Given text:
# # # # # # #

LIVING IN CANADA : FOUNDED ON CULTURAL DIVERSITY
Canada is often refereed to as a cultural mosaic; built by a society that respects and celebrates the cultures of many countries from around the world. In 2006, Statistics Canada, the official Canadian agency that records population data, recorded that 6,186,950 foreign-born people now live in Canada. Immigration accounted for virtually one in five, or nearly 20 % of the total Canadian population, the highest proportion in 75 years.
The number of new immigrants choosing to make Canada their home is continuing to increase. Between 2001 and 2006, Canada's foreign-born population increased by 13.6%. This growth rate, in new Canadian Immigration, is four times higher than the native Canadian growth or birth rate of 3.3%. The census estimated that 1,110,000 immigrants came to Canada between January 1, 2001 and May 16, 2006.
|Provinces & Territories - Immigrant Population Data 2006|
|Geographic Name||Total Pop.||Non Immigrant Pop.||Immigrant Pop.|
|Newfoundland & Labrador||500,610||490,855||8,385|
|Prince Edward Island||134,205||129,150||4,785|
* Includes immigrants who landed in Canada prior to Census Day, May 16, 2006.
According to recent Canadian immigration information, Canada has 34 ethnic groups with at least one hundred thousand members each and we remain one of the countries with the highest per capita immigration rate in the world; driven by economic, family reunification, and humanitarian reasons. Canadian Immigrants are particularly attracted to the major urban areas of Toronto, Vancouver and Montreal.
The new census data also suggested that Toronto, Montreal and Vancouver metropolitan areas were home to 68.9% of the recent new Canadian immigrants in 2006 although this trend is beginning to change as more and more recent immigrants are choosing to settle in smaller communities across Canada. Fully 16.6% of new Canadian immigrants settled in smaller communities such as Calgary, Ottawa, Edmonton, Winnipeg, Hamilton and London. In 2001, by comparison, only 14.3% of new immigrants lived in these communities.

# # # # # # #

Dataset section:
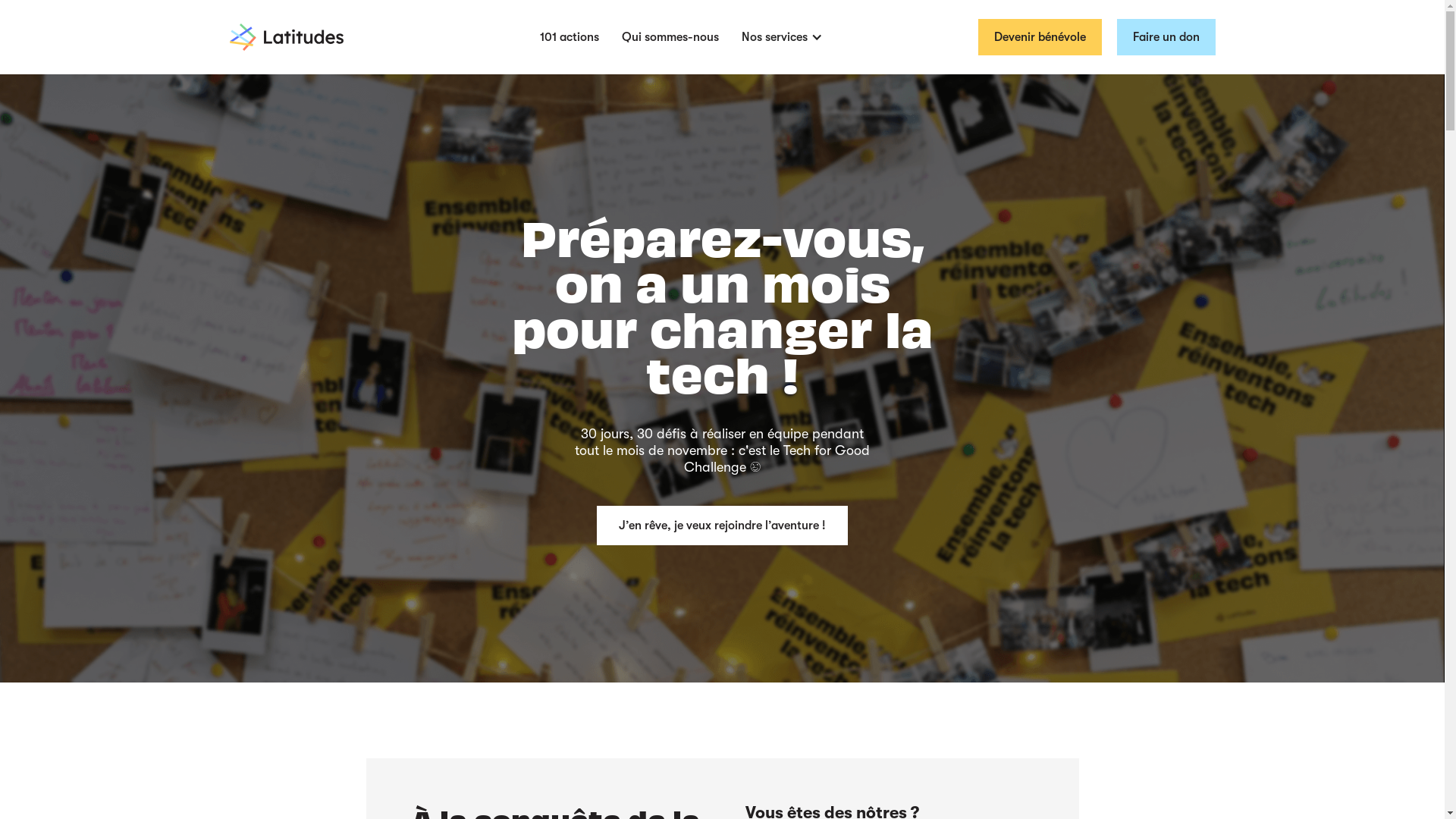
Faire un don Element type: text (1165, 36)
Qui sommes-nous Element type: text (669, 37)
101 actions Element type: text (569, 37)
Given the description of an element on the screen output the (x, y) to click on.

# # # # # # #

List of tasks:
(A) Answer from the text on immigration in Canada:
(i) By what percentage did Canada's foreign-born population grow between 2001 and 2006?
(ii) How many ethnic groups in Canada have at least one hundred thousand members each?
(iii) In 2001, what share of new immigrants lived in smaller communities such as Calgary and Ottawa?
(B) Write the next part of the text on immigration in Canada, starting after its last sentence.
The data is not needed here.

Solved tasks:
(A)
(i) 13.6%
(ii) 34
(iii) 14.3%

(B)
Immigration to Canada made up the vast majority of the 1.6 million new Canadians between 2001 and 2006, giving the country the highest population growth rate among G8 countries. Canada's population now stands at 31,612,897, with a growth rate of 5.4 per cent during that five-year period. That's up from the four per cent growth rate in the previous census period between 1996 and 2001.
Government: Immigrating to a Just Society
Canada is a constitutional monarchy with the Queen of England acting as the monarchy figure head and a centralized federal government that is supported by strong and autonomous provincial and territorial democratic leadership.
Canada's constitution governs the legal framework of the country and consists of written text and unwritten traditions and conventions.
The position of Prime Minister, Canada's head of government, belongs to the current leader of the political party that can obtain the confidence of a plurality in the House of Commons. The Prime Minister exercises vast political power, especially in the appointment of other officials within the government and civil service. Michaëlle Jean has served as Governor General since September 25, 2005, and Stephen Harper, leader of the Conservative Party, has been Prime Minister since February 6, 2006.
It may be helpful for new Immigrants to Canada to know that the federal parliament is made up of the Queen and two houses: an elected House of Commons and an appointed Senate. Canada's four major political parties are the Conservative Party of Canada, the Liberal Party of Canada, the New Democratic Party (NDP), and the Bloc Québécois. The current government is formed by the Conservative Party of Canada. While the Green Party of Canada and other smaller parties do not have current representation in Parliament, the list of historical parties with elected representation is substantial.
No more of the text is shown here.